Given request: Extract every line from the items below that contains the string "height", treating uppercase and lowercase as different.

□ □ □ □

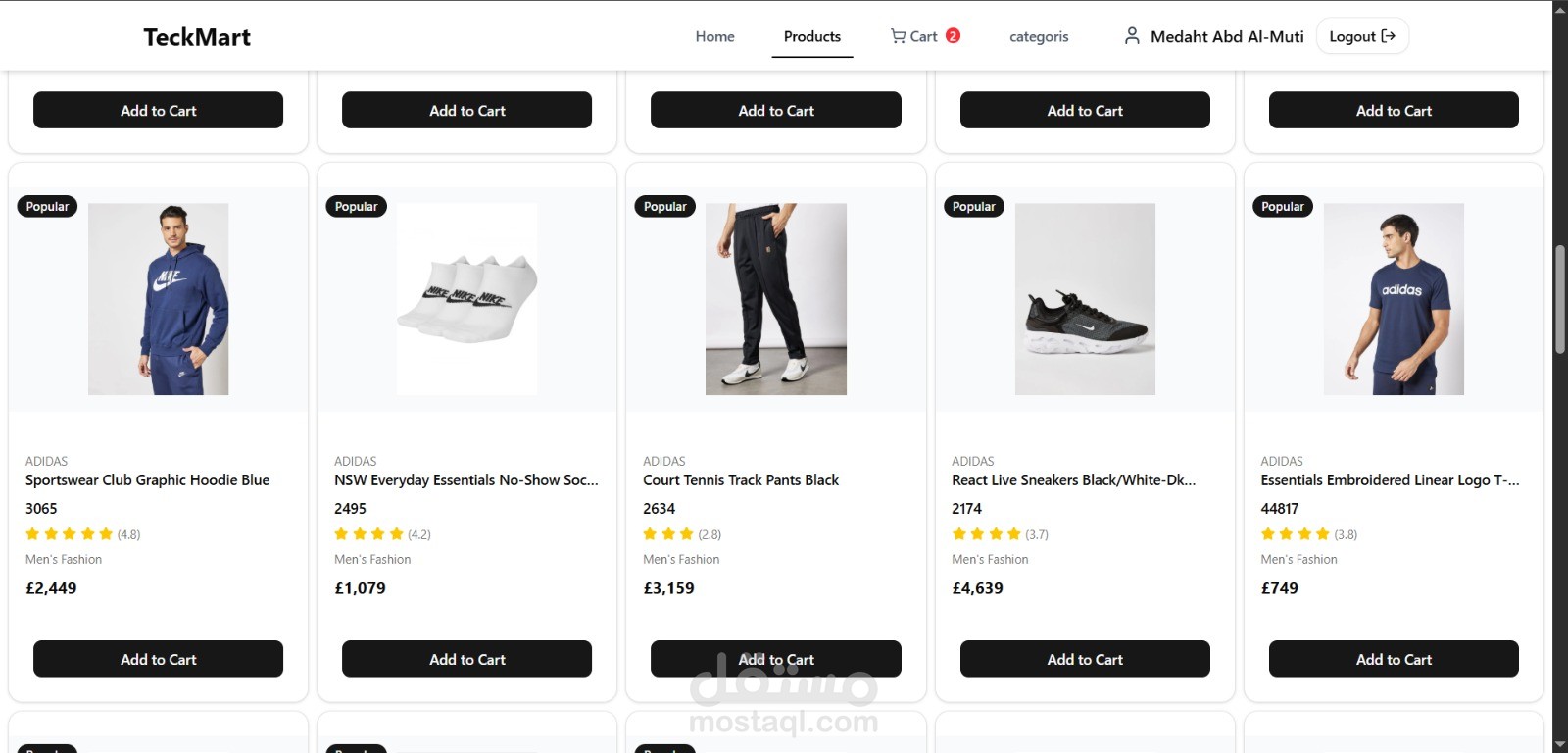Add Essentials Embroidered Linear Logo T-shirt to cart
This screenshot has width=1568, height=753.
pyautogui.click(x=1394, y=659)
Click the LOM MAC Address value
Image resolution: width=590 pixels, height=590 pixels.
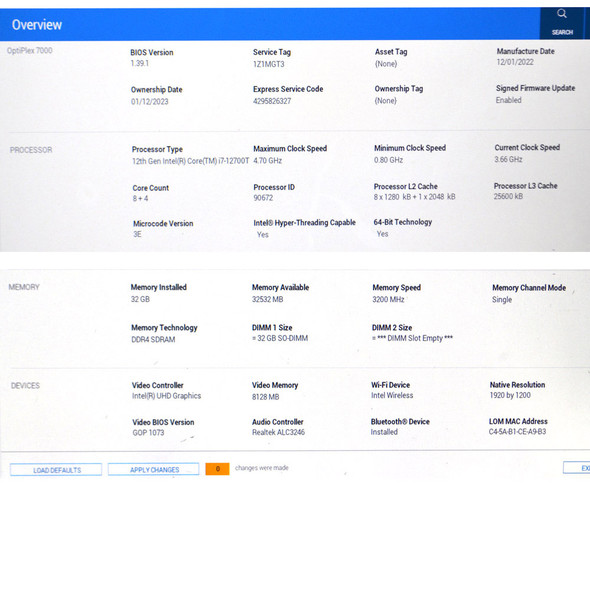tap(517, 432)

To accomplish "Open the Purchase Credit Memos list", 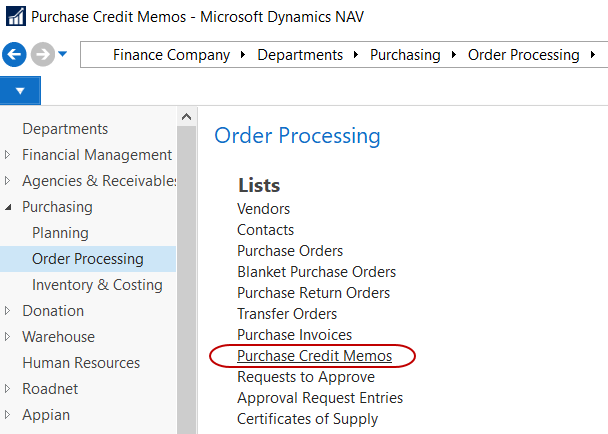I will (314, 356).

□ □ □ □

Result:
This screenshot has width=1568, height=753.
Image resolution: width=590 pixels, height=590 pixels.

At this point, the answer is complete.